[Stored records]

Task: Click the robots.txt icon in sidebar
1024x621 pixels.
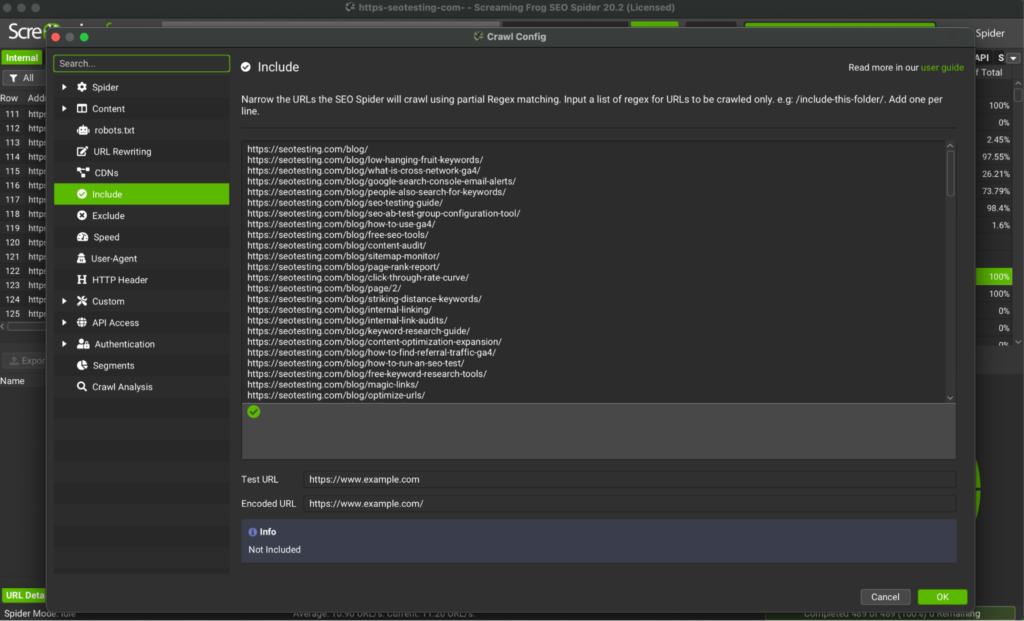Action: 83,130
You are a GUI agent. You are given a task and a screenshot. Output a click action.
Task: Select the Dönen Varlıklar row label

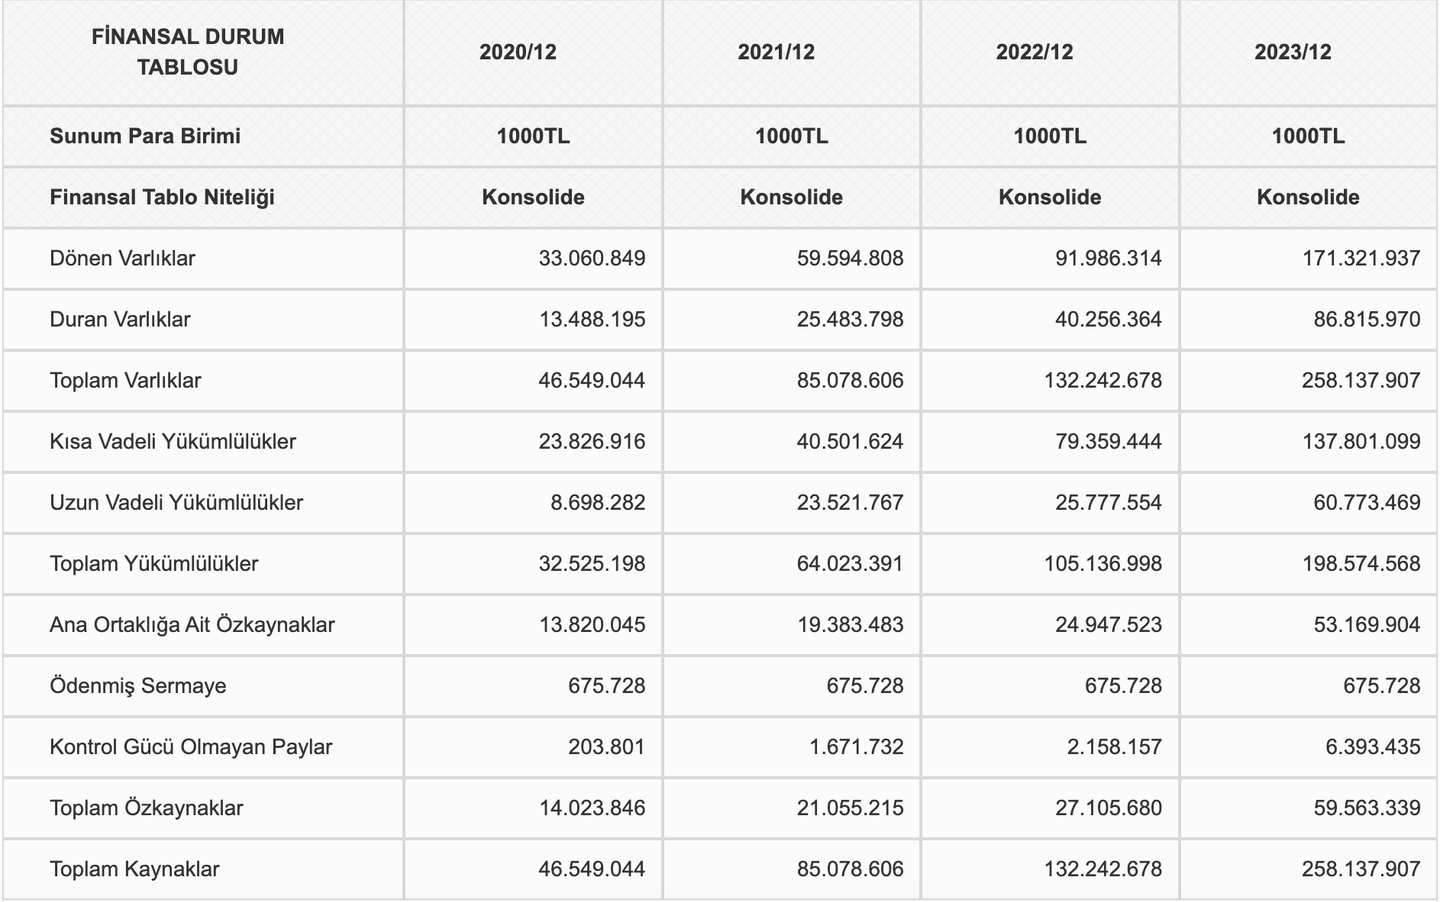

# TASK TO COMPLETE
Your output should consist solely of the lines from the line containing "You are a GUI" through the end of the data above, copied exactly, with images removed.

# SOLUTION FOR THIS TASK
You are a GUI agent. You are given a task and a screenshot. Output a click action.
Task: Select the Dönen Varlıklar row label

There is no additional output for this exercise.